> [Aim of the exercise] Without the pictures, print the lines from the one holding "You are a GUI" through the last line below, both included, exactly as they stand.

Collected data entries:
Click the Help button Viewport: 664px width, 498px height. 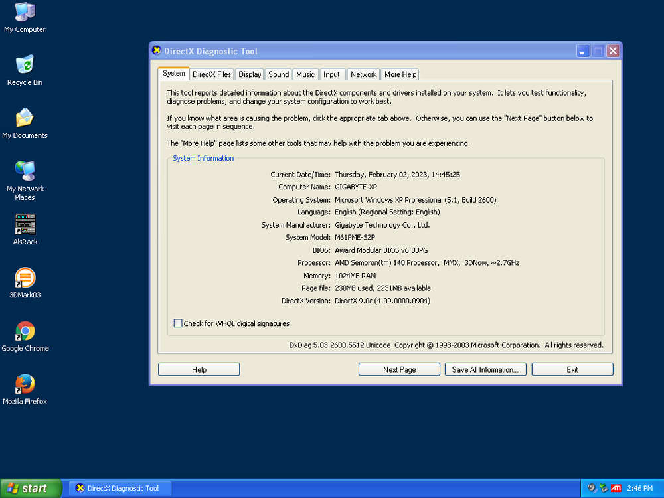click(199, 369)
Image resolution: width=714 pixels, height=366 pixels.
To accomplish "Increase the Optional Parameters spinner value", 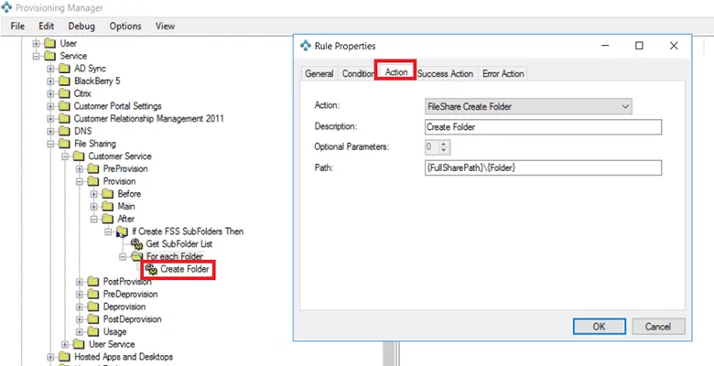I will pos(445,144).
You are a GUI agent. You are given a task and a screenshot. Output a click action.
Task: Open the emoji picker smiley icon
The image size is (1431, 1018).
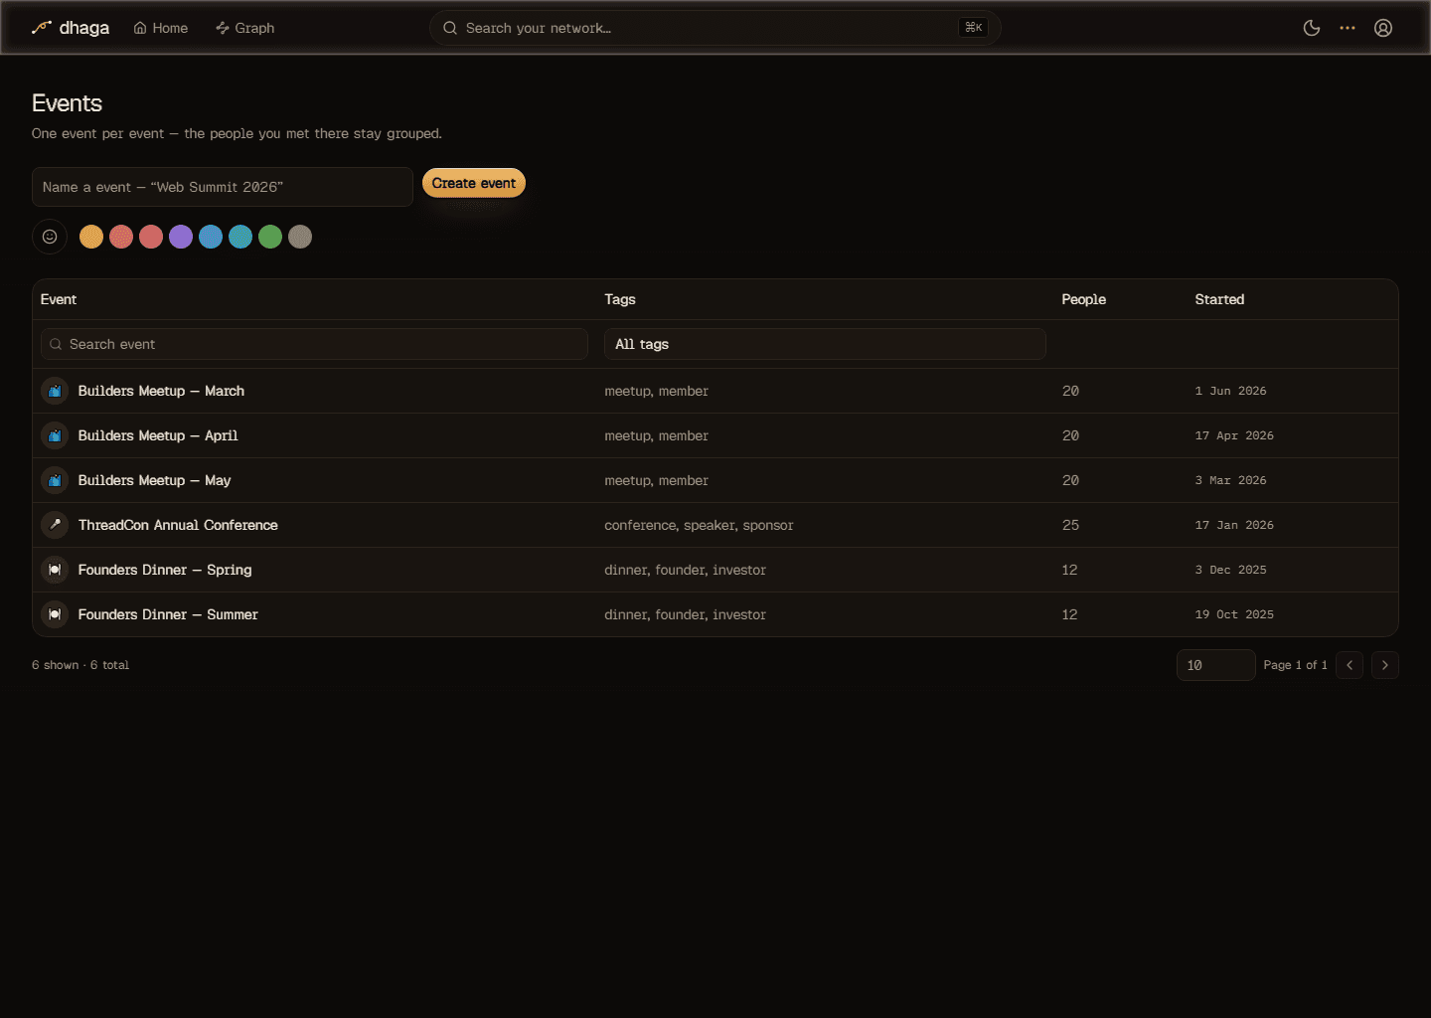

> [Task result]
You are a GUI agent. You are given a task and a screenshot. Output a click action.
Task: Open the emoji picker smiley icon
The image size is (1431, 1018).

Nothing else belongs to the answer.